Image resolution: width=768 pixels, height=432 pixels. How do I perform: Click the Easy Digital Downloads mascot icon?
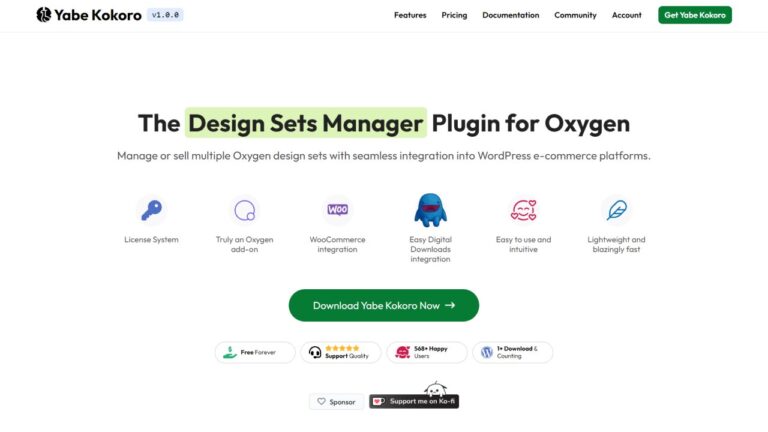click(430, 210)
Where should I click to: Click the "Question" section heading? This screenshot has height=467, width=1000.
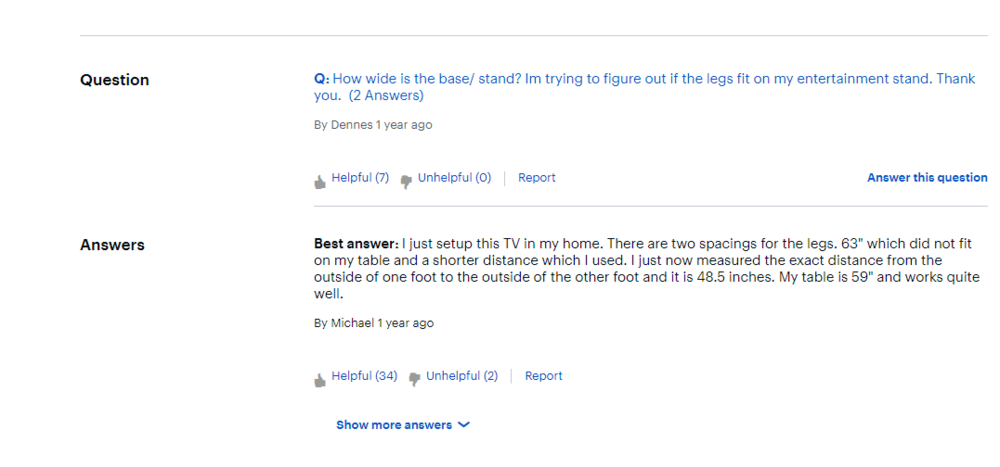(x=114, y=80)
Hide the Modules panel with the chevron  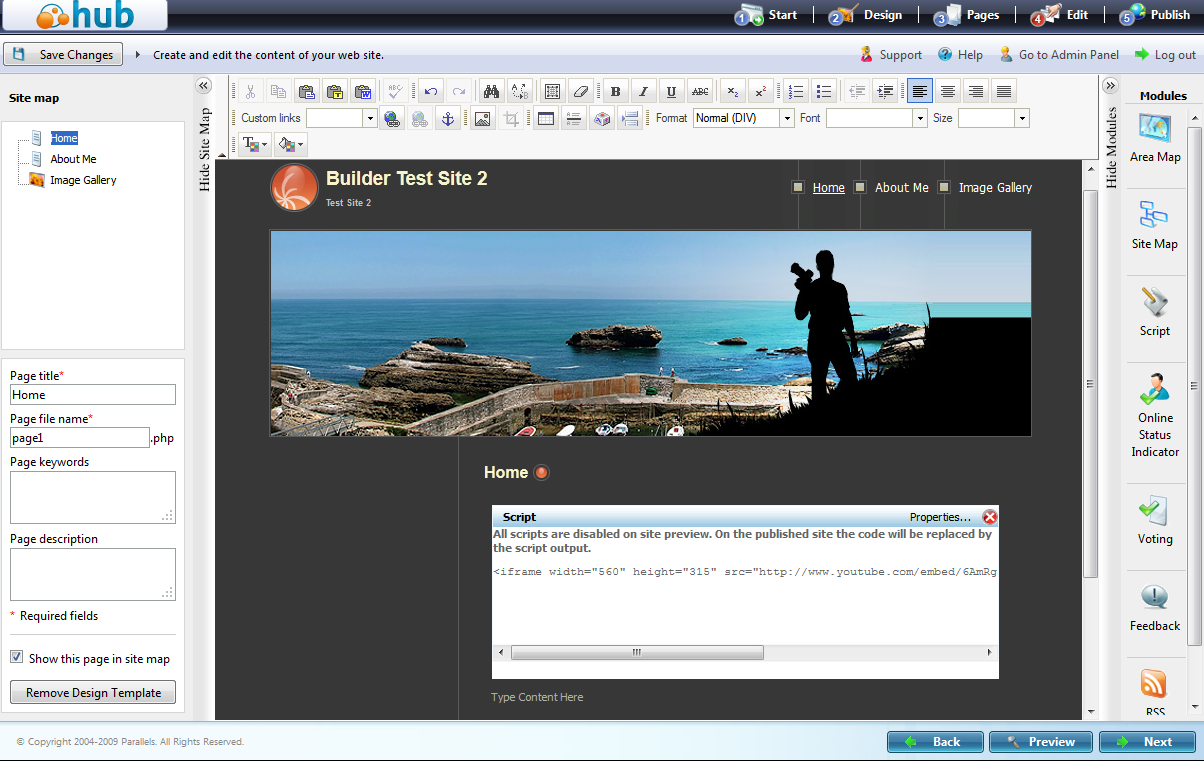pos(1110,86)
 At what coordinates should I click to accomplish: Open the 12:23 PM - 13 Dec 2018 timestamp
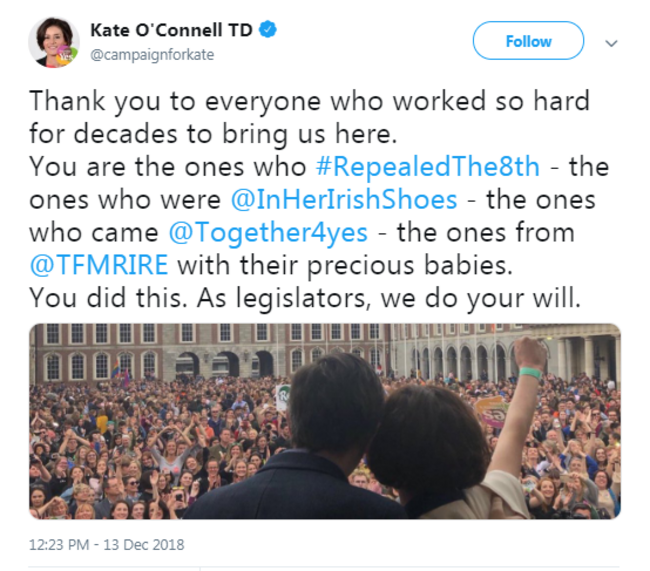106,544
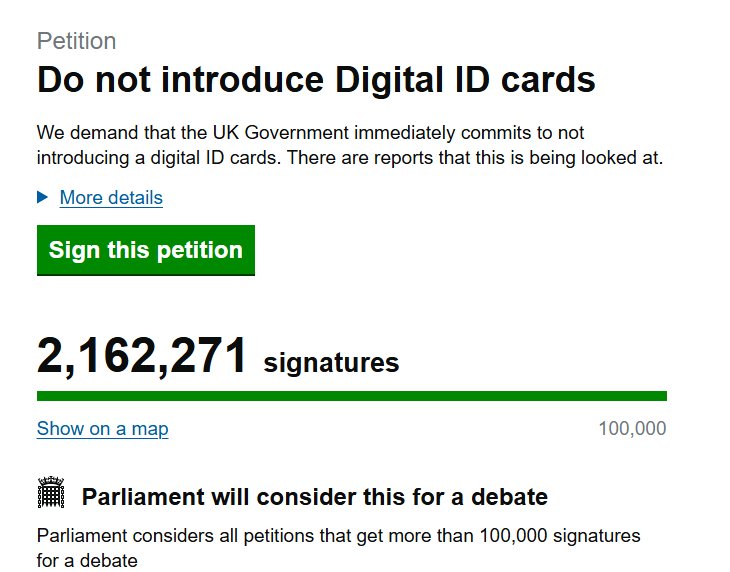Click the Parliament portcullis crest icon
The height and width of the screenshot is (572, 730).
(x=51, y=492)
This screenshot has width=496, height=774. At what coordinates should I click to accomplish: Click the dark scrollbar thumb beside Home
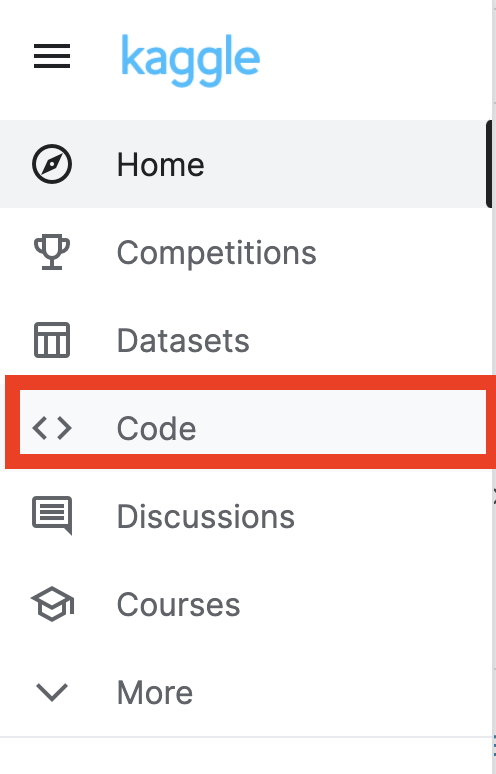tap(489, 164)
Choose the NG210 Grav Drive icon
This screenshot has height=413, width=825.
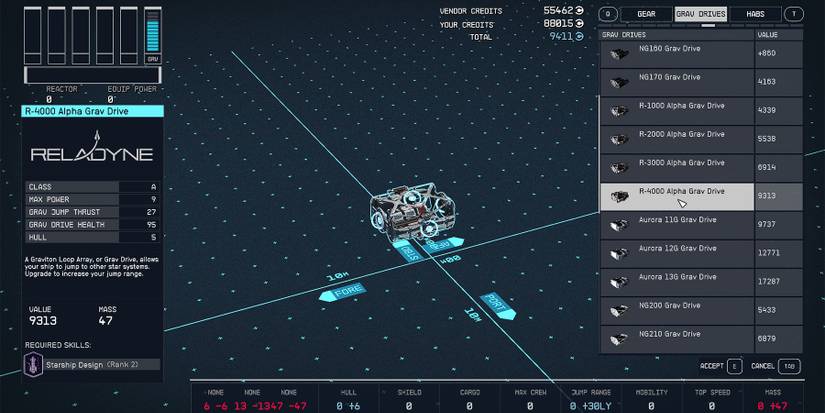[x=619, y=338]
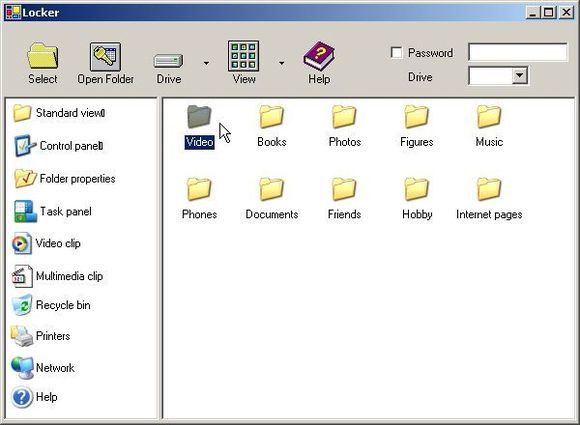Open the Drive combo box dropdown
This screenshot has width=580, height=425.
[519, 75]
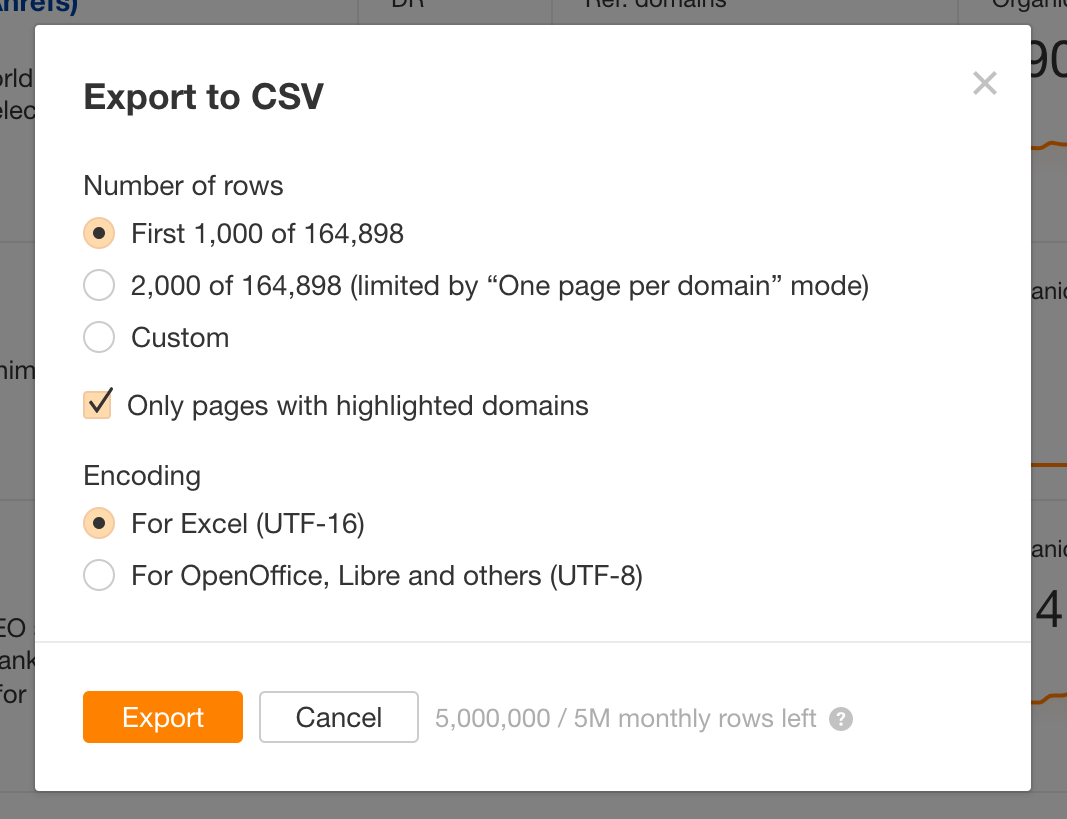The width and height of the screenshot is (1067, 819).
Task: Click the "Only pages with highlighted domains" label text
Action: click(358, 406)
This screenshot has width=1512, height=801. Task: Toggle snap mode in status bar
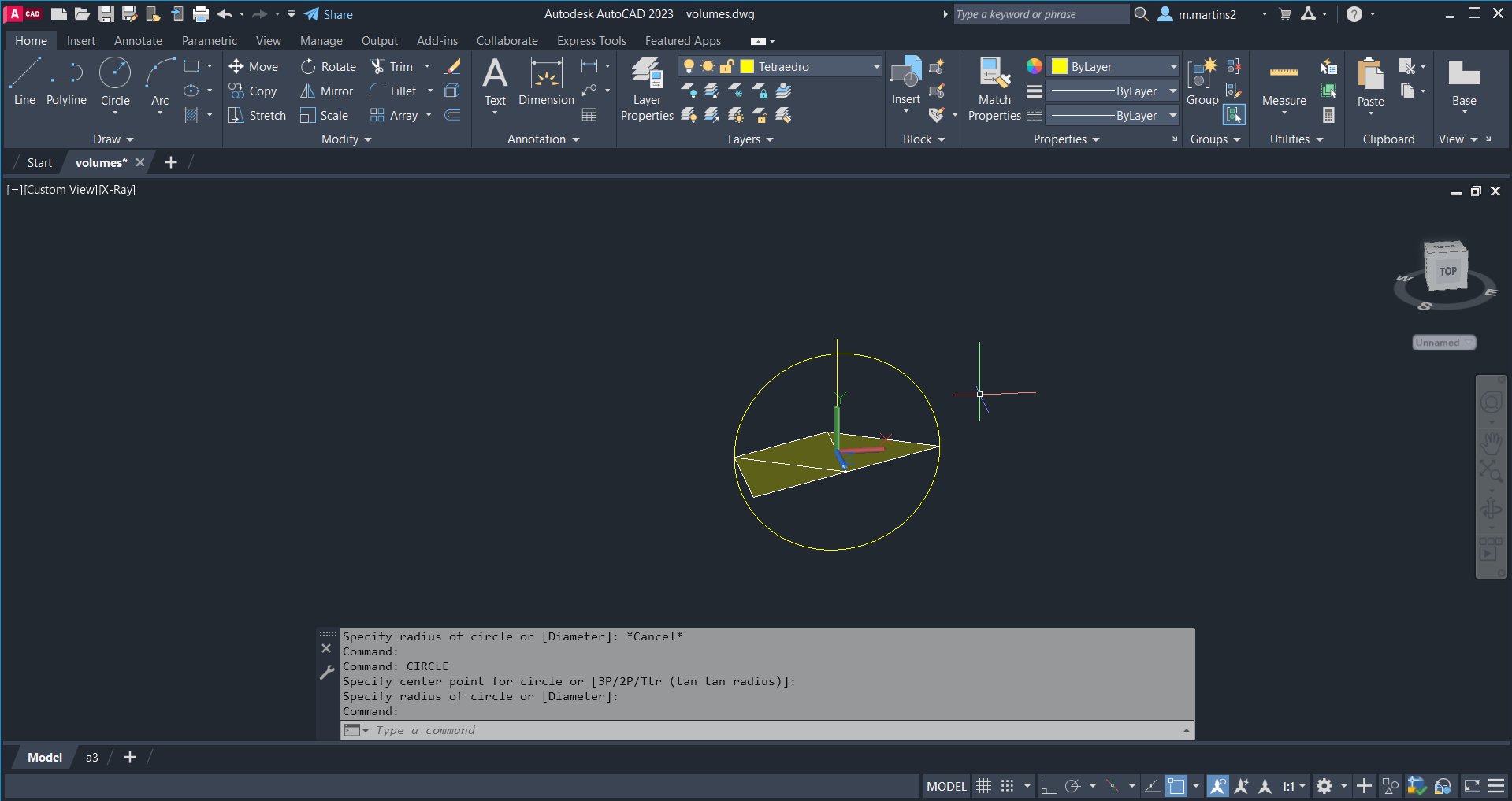point(1007,786)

_The task:_ Copy exactly and only this span: the line with "Choose the NG210 Grav Drive icon" through the final line of the entries, both ends included, with the pictures left out.

_Written answer:_
Choose the NG210 Grav Drive icon
This screenshot has height=413, width=825.
[x=619, y=338]
Open the Drive combo box dropdown
This screenshot has width=580, height=425.
[519, 75]
The width and height of the screenshot is (1067, 819).
Task: Click the "Only pages with highlighted domains" label text
Action: click(358, 406)
This screenshot has width=1512, height=801. Task: Toggle snap mode in status bar
point(1007,786)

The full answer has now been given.